= Goal =
Format the material from the first line through the line containing "[x=138, y=12]" as a two-column CSV with the header instruction,reply. Put each instruction and its answer in one row, enclose both fields in double quotes, and replace any line breaks inside a field with spaces.

= Task material =

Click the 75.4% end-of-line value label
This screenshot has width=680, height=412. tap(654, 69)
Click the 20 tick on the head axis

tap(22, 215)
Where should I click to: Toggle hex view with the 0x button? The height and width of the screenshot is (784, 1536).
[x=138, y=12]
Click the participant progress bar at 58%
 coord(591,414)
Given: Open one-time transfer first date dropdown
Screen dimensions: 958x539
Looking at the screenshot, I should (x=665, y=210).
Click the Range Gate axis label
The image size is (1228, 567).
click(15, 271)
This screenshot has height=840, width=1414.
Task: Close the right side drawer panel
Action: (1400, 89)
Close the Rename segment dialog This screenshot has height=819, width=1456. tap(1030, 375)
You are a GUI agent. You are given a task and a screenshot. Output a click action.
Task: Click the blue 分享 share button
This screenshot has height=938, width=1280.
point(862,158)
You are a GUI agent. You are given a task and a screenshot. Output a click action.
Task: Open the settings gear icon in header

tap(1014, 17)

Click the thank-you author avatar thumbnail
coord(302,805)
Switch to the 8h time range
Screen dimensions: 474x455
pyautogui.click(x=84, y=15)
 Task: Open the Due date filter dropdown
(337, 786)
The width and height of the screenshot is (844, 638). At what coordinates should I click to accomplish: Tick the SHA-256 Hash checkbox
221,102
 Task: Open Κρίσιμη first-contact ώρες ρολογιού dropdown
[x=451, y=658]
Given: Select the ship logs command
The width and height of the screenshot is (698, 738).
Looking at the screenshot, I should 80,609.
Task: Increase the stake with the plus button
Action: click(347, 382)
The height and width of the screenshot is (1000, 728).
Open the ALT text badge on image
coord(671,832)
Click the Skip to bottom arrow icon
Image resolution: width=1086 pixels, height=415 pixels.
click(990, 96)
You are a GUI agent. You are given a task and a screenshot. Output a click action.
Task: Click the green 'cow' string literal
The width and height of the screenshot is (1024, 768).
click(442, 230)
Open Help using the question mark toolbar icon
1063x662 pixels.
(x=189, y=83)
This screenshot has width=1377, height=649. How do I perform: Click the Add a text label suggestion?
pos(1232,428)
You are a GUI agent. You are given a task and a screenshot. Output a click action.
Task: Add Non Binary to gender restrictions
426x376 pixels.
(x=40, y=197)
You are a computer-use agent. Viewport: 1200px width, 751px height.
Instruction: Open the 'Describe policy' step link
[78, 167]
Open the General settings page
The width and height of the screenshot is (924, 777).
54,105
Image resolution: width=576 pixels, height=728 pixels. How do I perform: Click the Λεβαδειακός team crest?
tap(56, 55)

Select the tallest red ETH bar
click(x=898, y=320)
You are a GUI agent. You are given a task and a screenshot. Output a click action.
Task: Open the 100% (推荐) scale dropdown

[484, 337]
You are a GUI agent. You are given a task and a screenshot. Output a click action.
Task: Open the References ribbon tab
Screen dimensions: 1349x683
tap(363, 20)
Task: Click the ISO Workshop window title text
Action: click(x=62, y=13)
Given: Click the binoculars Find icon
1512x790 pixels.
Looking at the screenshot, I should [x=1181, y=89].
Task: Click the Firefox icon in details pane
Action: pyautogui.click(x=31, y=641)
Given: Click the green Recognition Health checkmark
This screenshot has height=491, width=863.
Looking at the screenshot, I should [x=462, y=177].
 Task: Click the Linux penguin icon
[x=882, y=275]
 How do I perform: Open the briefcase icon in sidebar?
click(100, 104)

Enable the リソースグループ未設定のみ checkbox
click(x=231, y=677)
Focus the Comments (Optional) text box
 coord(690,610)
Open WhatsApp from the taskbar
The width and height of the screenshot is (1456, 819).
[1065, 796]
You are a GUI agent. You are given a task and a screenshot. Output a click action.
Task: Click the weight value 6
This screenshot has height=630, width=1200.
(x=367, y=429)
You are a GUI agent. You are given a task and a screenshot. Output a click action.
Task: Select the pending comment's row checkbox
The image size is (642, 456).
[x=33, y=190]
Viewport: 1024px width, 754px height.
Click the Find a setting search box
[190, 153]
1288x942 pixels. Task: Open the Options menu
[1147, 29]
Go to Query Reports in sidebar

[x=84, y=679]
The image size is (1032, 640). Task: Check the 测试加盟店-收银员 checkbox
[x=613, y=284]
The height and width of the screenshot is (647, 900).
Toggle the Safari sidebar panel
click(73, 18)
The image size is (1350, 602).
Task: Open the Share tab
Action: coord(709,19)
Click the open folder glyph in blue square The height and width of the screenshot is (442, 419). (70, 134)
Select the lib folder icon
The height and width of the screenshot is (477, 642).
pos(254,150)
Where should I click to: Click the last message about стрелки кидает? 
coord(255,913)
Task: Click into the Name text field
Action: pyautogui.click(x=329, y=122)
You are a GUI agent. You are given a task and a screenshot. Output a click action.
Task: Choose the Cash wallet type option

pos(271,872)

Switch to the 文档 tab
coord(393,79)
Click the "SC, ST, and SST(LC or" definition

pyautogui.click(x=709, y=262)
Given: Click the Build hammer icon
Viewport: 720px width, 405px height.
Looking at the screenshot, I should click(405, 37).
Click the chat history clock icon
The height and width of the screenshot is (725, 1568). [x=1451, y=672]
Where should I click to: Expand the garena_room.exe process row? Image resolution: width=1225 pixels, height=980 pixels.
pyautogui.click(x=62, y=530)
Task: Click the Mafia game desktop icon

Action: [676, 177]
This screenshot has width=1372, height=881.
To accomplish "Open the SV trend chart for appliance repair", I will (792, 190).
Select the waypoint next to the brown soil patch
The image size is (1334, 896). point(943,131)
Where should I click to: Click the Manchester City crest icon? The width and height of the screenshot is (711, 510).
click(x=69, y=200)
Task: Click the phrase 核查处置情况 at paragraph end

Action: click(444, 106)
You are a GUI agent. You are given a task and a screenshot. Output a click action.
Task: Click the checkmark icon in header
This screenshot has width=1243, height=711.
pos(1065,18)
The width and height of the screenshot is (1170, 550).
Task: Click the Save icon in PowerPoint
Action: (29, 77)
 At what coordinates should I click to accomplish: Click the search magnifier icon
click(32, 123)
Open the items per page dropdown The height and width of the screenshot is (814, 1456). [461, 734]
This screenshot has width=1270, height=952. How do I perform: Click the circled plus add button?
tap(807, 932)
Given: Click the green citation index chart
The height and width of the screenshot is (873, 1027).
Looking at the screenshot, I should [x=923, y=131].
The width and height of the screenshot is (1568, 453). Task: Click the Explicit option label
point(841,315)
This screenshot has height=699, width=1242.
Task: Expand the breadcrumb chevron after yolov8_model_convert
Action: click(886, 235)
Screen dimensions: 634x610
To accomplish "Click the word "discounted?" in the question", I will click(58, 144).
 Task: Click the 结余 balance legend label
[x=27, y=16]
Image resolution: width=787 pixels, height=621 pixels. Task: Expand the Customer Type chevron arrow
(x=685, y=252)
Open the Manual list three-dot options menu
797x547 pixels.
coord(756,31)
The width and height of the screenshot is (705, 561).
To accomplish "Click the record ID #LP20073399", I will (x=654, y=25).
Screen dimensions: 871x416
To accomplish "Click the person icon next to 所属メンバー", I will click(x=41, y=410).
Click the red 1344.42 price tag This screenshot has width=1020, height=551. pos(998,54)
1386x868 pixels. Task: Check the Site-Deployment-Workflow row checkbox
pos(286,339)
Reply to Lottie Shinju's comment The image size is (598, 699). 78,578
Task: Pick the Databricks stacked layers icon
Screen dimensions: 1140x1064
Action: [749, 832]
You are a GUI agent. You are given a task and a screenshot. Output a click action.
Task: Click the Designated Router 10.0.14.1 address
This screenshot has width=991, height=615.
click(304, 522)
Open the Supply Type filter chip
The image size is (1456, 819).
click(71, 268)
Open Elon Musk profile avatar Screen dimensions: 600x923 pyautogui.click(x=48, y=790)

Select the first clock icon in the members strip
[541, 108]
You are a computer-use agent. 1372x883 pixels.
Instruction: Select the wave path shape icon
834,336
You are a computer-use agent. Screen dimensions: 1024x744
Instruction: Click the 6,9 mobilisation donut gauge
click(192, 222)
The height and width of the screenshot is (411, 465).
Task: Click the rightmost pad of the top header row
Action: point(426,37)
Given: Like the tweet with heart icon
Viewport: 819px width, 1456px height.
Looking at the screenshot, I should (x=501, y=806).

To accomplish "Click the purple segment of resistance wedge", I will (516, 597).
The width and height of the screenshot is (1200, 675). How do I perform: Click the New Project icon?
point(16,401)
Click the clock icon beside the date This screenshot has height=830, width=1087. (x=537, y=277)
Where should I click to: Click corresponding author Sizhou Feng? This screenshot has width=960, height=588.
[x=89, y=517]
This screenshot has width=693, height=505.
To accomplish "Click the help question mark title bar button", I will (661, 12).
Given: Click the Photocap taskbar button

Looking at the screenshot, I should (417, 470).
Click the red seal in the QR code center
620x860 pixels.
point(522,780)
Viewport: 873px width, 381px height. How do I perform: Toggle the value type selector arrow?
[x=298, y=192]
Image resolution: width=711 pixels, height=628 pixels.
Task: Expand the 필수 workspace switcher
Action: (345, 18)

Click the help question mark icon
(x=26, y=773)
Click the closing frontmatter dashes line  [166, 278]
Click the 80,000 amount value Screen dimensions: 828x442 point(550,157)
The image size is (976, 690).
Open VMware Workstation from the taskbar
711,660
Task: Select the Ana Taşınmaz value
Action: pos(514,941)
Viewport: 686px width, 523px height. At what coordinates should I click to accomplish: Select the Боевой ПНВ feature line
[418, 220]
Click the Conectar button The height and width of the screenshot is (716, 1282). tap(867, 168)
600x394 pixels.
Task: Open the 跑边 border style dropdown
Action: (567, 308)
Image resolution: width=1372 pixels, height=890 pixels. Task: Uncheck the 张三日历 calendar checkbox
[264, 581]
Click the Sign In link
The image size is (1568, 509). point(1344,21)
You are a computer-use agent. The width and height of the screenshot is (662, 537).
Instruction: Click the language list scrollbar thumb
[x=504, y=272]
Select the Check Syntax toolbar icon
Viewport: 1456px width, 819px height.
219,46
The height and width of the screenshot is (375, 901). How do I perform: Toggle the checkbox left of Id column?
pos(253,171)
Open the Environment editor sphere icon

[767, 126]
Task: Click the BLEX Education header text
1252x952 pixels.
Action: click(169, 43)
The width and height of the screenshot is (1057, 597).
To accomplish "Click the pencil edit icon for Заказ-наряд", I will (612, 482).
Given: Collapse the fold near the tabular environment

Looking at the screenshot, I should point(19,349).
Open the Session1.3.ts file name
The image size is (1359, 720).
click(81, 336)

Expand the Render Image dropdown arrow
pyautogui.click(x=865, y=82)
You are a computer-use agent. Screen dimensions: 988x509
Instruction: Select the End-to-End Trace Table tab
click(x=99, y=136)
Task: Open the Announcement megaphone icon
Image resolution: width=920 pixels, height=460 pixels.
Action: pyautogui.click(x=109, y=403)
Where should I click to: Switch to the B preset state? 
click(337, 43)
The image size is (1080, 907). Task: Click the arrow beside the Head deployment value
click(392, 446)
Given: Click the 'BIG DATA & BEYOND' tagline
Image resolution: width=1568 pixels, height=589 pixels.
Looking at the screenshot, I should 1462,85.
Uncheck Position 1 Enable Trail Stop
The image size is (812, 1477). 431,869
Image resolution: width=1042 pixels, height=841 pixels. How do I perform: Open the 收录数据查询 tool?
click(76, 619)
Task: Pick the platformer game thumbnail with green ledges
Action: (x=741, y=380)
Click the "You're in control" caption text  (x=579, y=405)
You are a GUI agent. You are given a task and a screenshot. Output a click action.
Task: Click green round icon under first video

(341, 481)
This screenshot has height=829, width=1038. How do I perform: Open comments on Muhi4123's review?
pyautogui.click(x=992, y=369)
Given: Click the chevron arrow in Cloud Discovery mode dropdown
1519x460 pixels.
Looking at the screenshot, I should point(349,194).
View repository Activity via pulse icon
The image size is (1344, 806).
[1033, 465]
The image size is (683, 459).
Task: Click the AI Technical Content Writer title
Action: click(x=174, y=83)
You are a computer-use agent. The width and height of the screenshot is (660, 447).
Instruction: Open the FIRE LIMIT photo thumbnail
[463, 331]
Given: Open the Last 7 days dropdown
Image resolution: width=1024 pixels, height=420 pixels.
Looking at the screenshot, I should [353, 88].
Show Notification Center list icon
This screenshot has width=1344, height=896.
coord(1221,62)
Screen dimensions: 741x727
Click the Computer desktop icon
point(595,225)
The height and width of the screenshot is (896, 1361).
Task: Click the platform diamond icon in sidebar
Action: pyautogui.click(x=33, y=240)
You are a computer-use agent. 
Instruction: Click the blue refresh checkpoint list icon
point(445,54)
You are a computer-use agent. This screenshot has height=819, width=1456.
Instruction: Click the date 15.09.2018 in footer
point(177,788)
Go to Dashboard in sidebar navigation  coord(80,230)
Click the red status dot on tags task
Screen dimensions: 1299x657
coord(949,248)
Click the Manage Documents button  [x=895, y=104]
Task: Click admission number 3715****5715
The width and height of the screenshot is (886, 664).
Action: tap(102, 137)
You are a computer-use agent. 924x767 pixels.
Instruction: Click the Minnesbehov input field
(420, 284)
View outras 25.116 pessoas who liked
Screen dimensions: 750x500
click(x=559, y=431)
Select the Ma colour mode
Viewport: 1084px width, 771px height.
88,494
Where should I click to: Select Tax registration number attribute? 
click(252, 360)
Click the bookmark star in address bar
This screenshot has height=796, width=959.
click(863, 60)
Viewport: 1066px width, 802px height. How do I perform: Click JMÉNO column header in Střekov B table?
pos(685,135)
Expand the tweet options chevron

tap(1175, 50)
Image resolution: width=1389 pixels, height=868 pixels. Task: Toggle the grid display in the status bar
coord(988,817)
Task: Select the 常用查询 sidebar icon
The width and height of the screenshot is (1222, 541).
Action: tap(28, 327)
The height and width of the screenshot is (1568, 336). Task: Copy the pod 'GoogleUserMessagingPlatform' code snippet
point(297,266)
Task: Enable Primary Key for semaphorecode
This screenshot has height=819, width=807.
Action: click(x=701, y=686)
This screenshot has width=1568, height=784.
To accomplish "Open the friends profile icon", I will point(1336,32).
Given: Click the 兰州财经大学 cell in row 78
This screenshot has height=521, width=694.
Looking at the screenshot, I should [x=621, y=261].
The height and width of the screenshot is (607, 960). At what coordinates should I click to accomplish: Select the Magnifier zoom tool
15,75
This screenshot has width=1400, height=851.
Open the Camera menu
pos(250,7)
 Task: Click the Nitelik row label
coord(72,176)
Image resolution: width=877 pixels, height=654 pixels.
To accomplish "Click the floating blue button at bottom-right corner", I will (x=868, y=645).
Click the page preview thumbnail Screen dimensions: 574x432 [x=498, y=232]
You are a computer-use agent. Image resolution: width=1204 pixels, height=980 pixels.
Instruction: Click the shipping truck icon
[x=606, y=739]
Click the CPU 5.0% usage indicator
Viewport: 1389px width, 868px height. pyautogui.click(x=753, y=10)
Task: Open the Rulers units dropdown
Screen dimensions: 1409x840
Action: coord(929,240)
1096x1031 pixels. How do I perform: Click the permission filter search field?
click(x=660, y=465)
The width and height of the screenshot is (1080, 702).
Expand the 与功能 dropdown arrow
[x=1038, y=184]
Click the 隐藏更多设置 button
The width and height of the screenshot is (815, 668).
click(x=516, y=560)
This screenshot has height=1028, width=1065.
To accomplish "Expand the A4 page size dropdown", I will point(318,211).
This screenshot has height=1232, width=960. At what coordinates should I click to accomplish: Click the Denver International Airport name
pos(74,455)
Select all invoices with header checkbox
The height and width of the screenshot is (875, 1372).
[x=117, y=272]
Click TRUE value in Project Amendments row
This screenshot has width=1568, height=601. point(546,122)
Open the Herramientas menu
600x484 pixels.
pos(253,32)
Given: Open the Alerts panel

= Response to this exercise =
instruction,reply
"Click the 75.4% end-of-line value label","This screenshot has width=680, height=412. tap(654, 69)"
"Click the 20 tick on the head axis","tap(22, 215)"
"Where should I click to: Toggle hex view with the 0x button? The height and width of the screenshot is (784, 1536).","[x=138, y=12]"